• [WHAT YOU HAVE TO DO] What is the number of lines below that contain the string "Given"? Give it and nothing else.

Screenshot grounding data
----
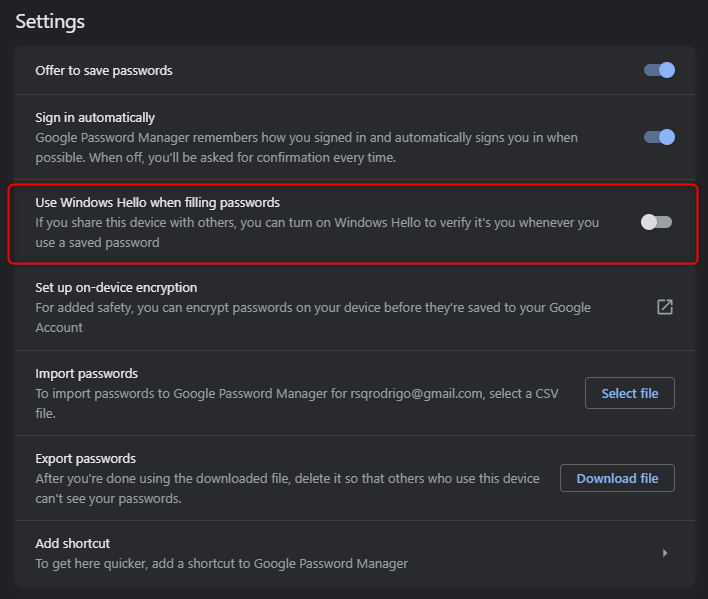Click the Add shortcut description text
Image resolution: width=708 pixels, height=599 pixels.
(222, 563)
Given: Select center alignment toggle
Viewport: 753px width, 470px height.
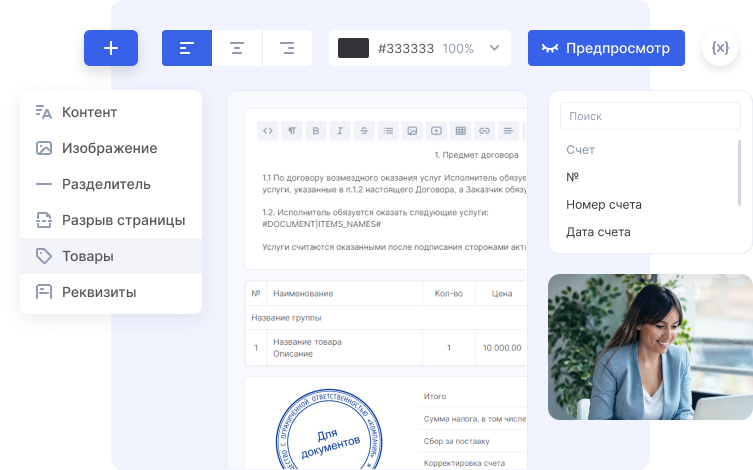Looking at the screenshot, I should 237,48.
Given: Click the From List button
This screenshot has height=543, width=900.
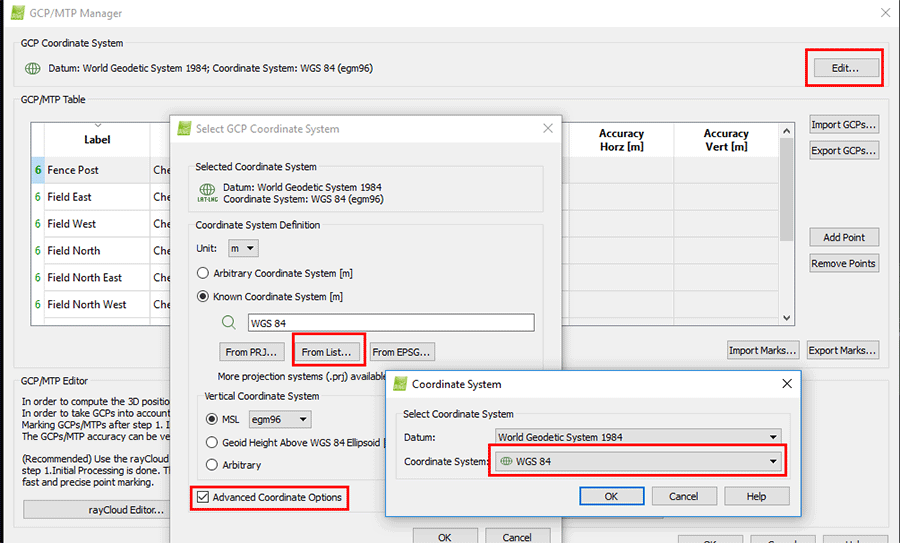Looking at the screenshot, I should (326, 352).
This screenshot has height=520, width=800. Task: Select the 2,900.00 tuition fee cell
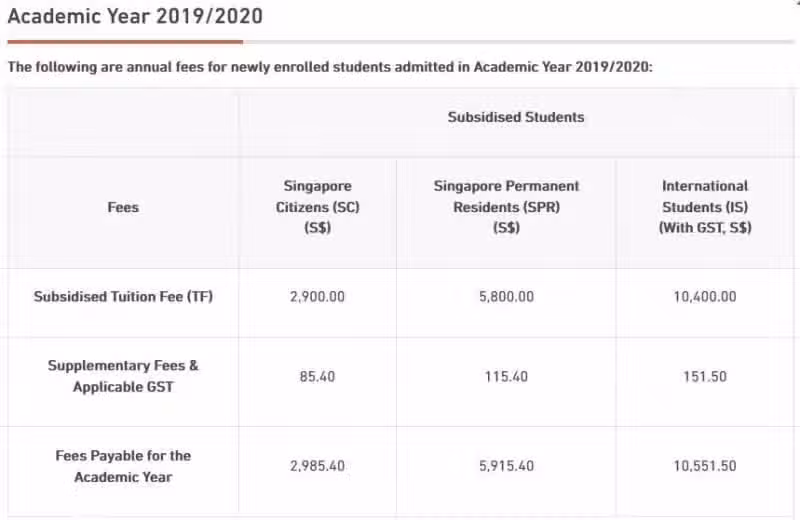317,296
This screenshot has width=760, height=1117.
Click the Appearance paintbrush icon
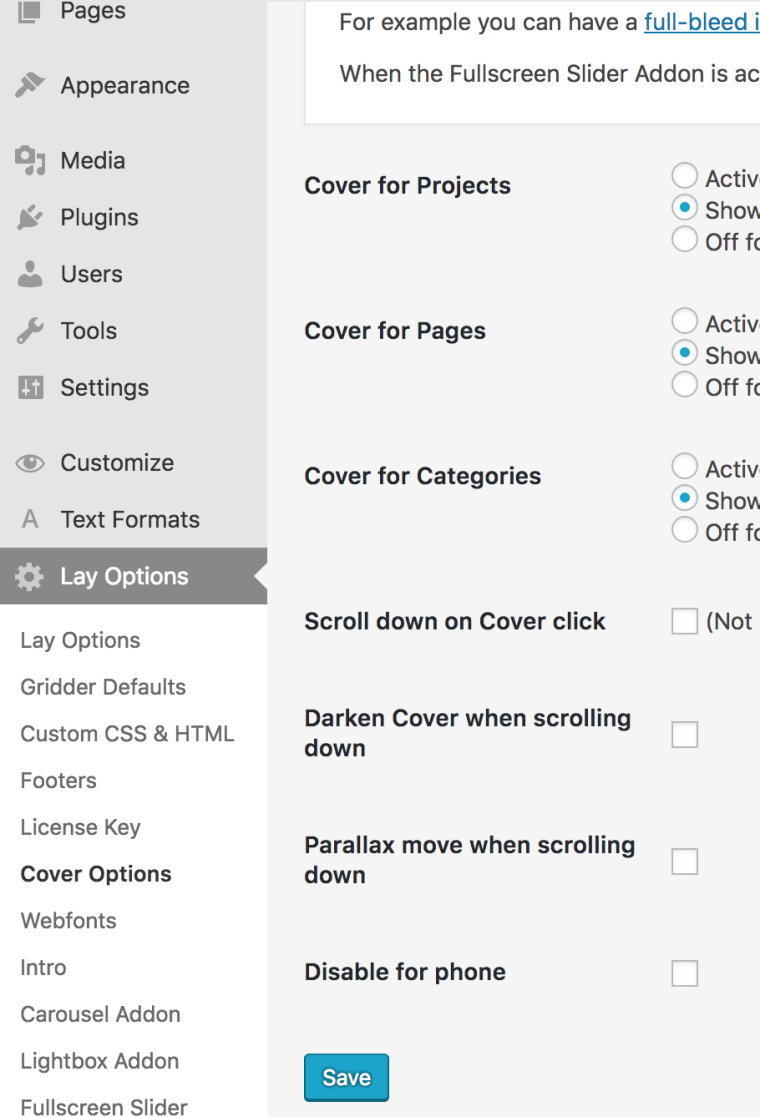[x=30, y=86]
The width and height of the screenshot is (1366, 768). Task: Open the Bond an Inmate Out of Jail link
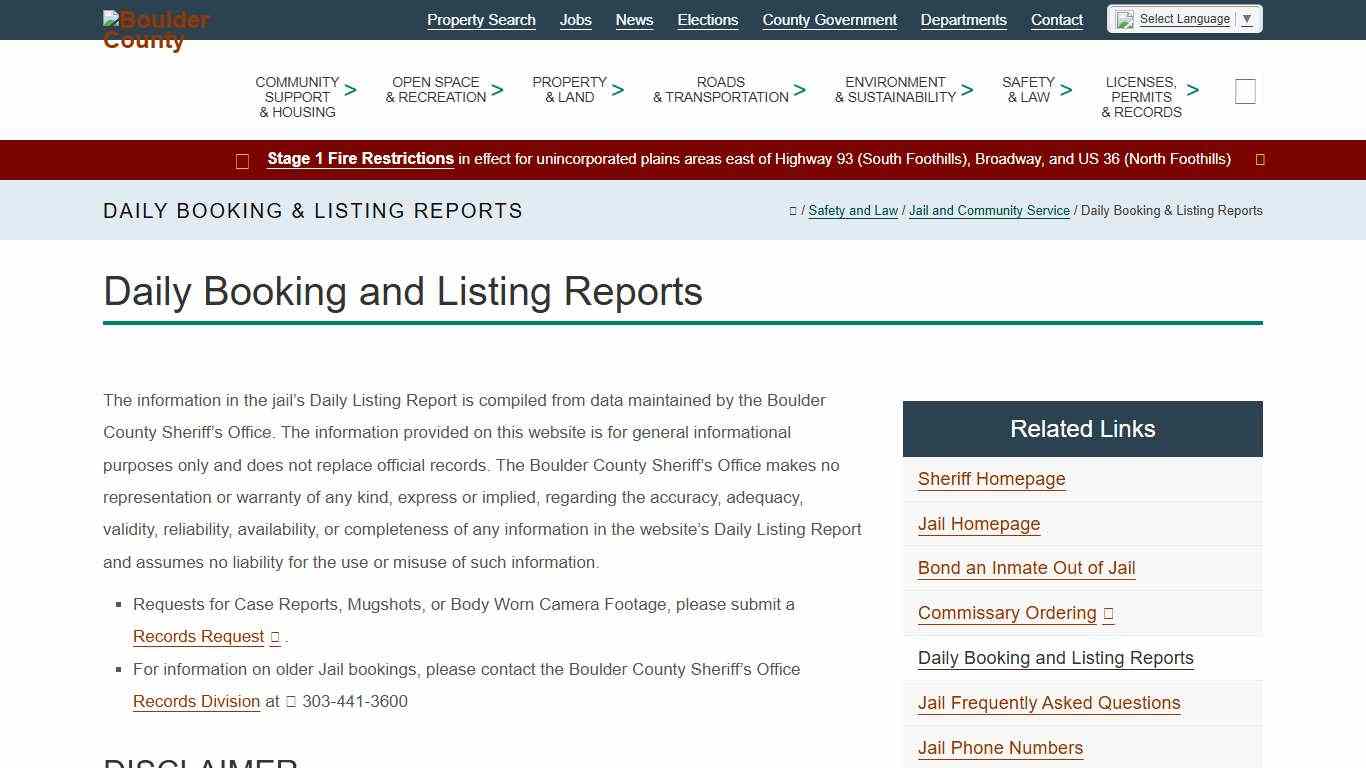[x=1026, y=568]
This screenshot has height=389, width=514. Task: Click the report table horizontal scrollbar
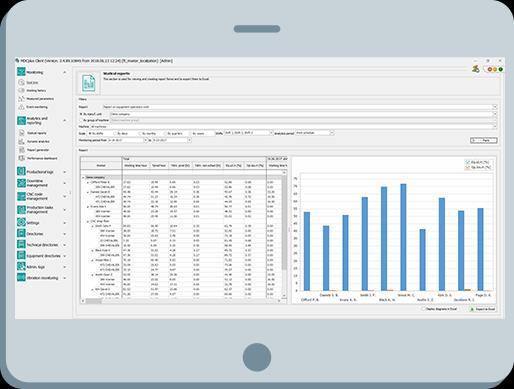tap(181, 301)
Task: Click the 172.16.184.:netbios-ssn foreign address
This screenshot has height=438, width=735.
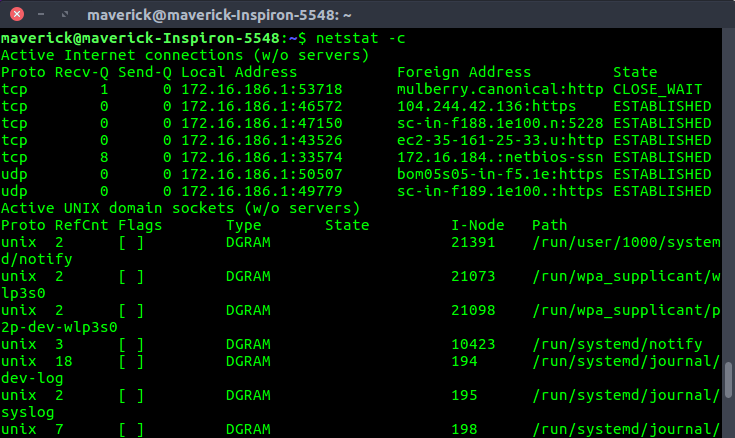Action: click(x=499, y=156)
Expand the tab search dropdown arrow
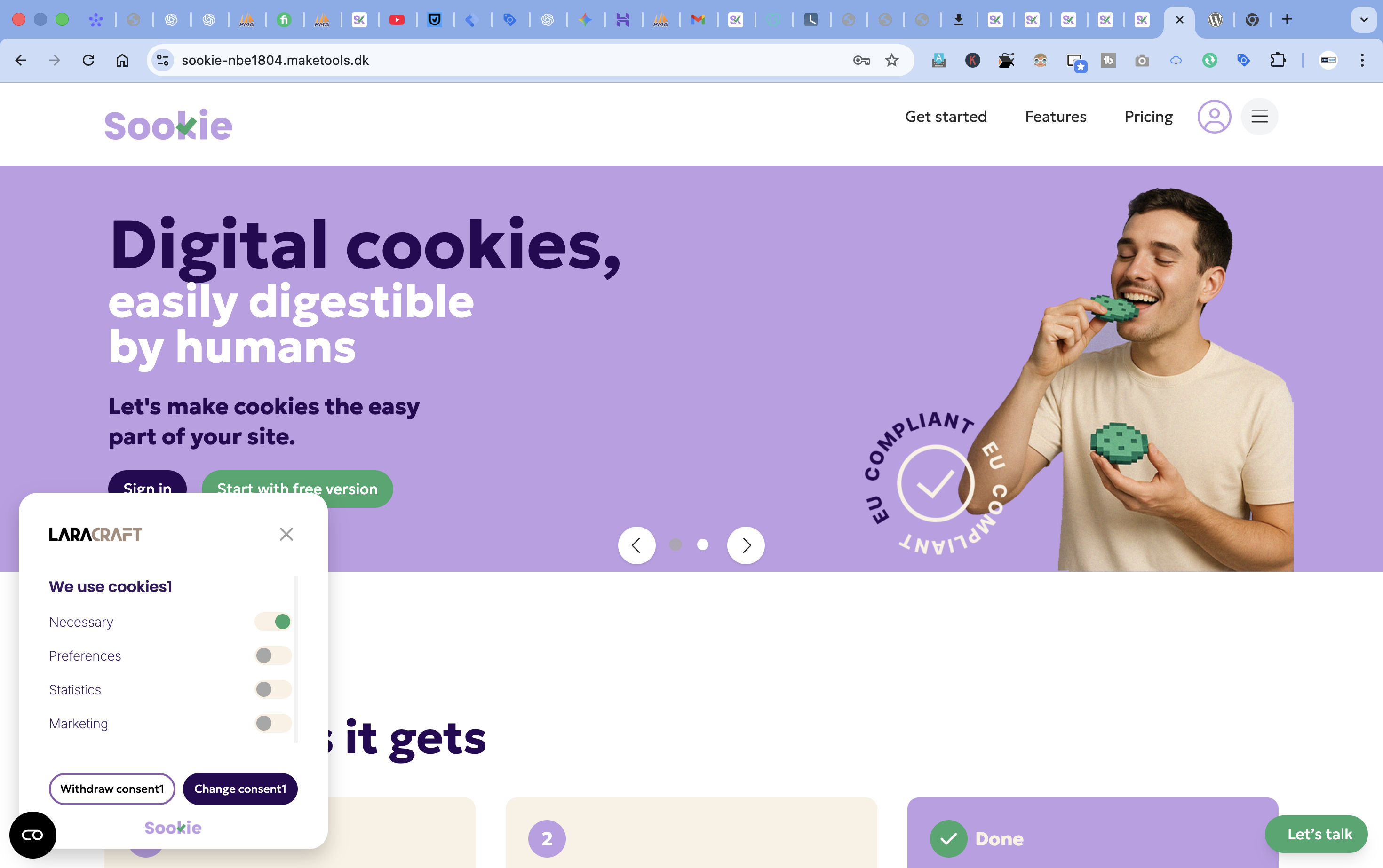The height and width of the screenshot is (868, 1383). pos(1364,20)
----
• [RESULT FOR THIS TASK] 2